### Page extract

Location and General Description
This ecoregion covers the forests and former forested habitats of the Comoros Islands in the western Indian Ocean. These islands are located in the northern part of the Mozambique Channel about 300 km from northern Madagascar and about 300 km from the mainland of East Africa. There are four islands in total - Grande Comore (1,146 km2), Moheli (211 km2 ), and Anjouan (424 km2) comprise the Independent Republic of the Comoros, and Mayotte (374 km2) is a French dependent territory.
The Comoros islands have a maritime tropical climate. The rainy season is from October to April when the predominant northerly winds of the Indian Ocean bring moist, warm air to the region. The average temperature during the wet season is 25°C with temperatures reaching above 29°C in March, the hottest month. From May to September southerly winds dominate the region bringing cooler (approximately 18°C) and drier air. Rainfall and temperature vary from island to island throughout the year and even vary within islands due to the dramatic topography. The central, higher elevation areas of an island are often cooler and wetter than the coastal regions. This climatic variation results in distinct microhabitats/microecosystems on the islands with correspondingly distinct flora and fauna.
The Comoros Islands are purely volcanic in origin, ranging in age from the oldest, Mayotte, to the youngest island, Grande Comoro. Grande Comoro is dominated by the still active volcano Mount Karthala (2,355 m), which erupts every 10 to 20 years. The 1977 outpourings of basaltic lava from this mountain are already being colonized by vegetation. However, the forests as well as the soils developed over these volcanic materials are immature. Stuart et al. (1990) reported that 7 percent of the island’s surface is in pasture, 16 percent remains as native forest and woodlands, and only 43 percent of the island’s surface is cultivatable, although this figure may be low, since cultivation on Anjouan occurs on slopes greater than 60 degrees (E. Granek pers. comm). The majority of the natural forest vegetation has been cleared, and this clearance is still proceeding. Because the soil on these islands consists of laterite, which is rich in minerals but very poor in humus material, it is subject to extreme erosion when forest cover is removed.
With some exceptions the vegetation in this ecoregion is similar to that on Madagascar. The lowland and mid-elevation evergreen moist forests are the largest and most threatened habitat, occurring from sea level to approximately 1,800 m in elevation. Above 1,800 m on Mount Karthala, stands of a giant heath (Phillipia comorensis) dominate the rugged landscape. Sparse herbaceous vegetation grows on lava flows and cinder fields at the base of this active volcano. Other lowland areas host a characteristic Indo-Pacific scrub formation. There are at least 935 plant species registered on these islands, of which over 40 percent or 416 are native. Major plant families include Sapotaceae, Ebenaceae, Rubiaceae, Myrtaceae, Clusiaceae, Lauraceae, Burseraceae, Euphorbiaceae, Sterculiaceae, Pittoscoraceae, and Celastracea (White 1983).

######
### Provided data

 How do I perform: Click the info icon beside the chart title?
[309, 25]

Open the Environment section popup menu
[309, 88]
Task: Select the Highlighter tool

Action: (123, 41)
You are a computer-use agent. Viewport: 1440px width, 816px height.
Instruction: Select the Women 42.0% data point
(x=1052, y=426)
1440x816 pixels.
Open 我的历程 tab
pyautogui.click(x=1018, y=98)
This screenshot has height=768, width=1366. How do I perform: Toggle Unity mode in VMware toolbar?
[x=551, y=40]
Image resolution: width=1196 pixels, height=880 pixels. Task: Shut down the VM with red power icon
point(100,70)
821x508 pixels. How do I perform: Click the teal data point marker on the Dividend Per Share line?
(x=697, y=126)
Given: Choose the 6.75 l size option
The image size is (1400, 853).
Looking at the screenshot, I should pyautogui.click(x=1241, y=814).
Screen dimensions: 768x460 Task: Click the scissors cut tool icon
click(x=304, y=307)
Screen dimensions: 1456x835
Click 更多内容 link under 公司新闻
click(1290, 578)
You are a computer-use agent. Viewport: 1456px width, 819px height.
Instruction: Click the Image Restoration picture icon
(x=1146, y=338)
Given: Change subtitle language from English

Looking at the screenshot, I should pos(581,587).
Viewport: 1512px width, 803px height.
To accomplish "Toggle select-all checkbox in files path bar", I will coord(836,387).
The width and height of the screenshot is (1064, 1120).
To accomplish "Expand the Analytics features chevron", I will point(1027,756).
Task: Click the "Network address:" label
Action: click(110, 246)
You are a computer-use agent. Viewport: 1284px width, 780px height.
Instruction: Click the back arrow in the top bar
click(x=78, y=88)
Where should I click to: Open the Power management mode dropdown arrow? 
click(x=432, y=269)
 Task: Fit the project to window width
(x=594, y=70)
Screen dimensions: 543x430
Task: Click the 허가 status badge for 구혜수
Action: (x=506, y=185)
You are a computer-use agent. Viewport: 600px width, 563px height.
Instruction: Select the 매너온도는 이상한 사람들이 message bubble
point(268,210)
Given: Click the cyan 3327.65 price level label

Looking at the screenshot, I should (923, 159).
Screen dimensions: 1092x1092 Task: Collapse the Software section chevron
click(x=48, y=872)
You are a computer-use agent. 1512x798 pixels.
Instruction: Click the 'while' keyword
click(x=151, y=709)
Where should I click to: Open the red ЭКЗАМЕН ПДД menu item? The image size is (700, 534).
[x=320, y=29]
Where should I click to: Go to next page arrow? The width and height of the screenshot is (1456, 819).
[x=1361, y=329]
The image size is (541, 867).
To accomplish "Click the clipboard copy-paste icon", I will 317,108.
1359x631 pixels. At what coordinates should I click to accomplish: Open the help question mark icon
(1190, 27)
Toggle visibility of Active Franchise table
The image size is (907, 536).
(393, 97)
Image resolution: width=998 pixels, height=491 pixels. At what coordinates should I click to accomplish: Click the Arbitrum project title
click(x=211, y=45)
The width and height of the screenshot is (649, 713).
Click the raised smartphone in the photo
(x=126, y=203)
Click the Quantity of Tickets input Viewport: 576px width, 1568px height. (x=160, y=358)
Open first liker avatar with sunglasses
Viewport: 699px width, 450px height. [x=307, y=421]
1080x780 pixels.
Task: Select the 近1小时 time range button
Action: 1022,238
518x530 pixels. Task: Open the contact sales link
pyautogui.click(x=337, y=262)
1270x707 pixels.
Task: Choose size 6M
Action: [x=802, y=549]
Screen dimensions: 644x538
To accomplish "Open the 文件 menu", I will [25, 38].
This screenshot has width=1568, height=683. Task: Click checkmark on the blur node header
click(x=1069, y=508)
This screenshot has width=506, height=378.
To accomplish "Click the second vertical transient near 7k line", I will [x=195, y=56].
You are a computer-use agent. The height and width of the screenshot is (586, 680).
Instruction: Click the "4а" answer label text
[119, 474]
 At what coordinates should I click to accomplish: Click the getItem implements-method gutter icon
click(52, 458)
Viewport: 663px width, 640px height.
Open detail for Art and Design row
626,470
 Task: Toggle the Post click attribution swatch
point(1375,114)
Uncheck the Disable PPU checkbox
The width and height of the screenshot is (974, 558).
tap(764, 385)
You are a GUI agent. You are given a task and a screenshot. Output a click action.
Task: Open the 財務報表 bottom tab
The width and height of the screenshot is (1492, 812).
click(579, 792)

######

● What the task requires
Extend the description of the Comoros forests, beginning after its last sentence.

● Answer to the task
Of the approximately 2000 native plant species, including 175 ferns and 72 species of orchids, 33 percent are endemic to the Comoros (WCMC 1993, WWF and IUCN 1994, Adjanahoun et al. 1982, Moulaert 1998). Most of the flora of these islands has affinities with those of Africa and Madagascar; however, a small percentage is more closely related to that of Asia.
The species richness of the fauna is relatively low on the Comoros, although it is higher than most other Indian Ocean Islands due to its proximity to both Madagascar and continental Africa. There are only 8 species of extant native terrestrial mammals include three species of fruit bats, 3 insectivorous bat species and two lemurs. There are 25 species of terrestrial reptiles and two species of sea turtle, including green turtle (Chelonia mydas) that nest on the beaches of these islands, and hawksbill turtles (Eretmochelys imbricata), which are seen in the waters around the islands. Species diversity in birds and amphibians is also rather low.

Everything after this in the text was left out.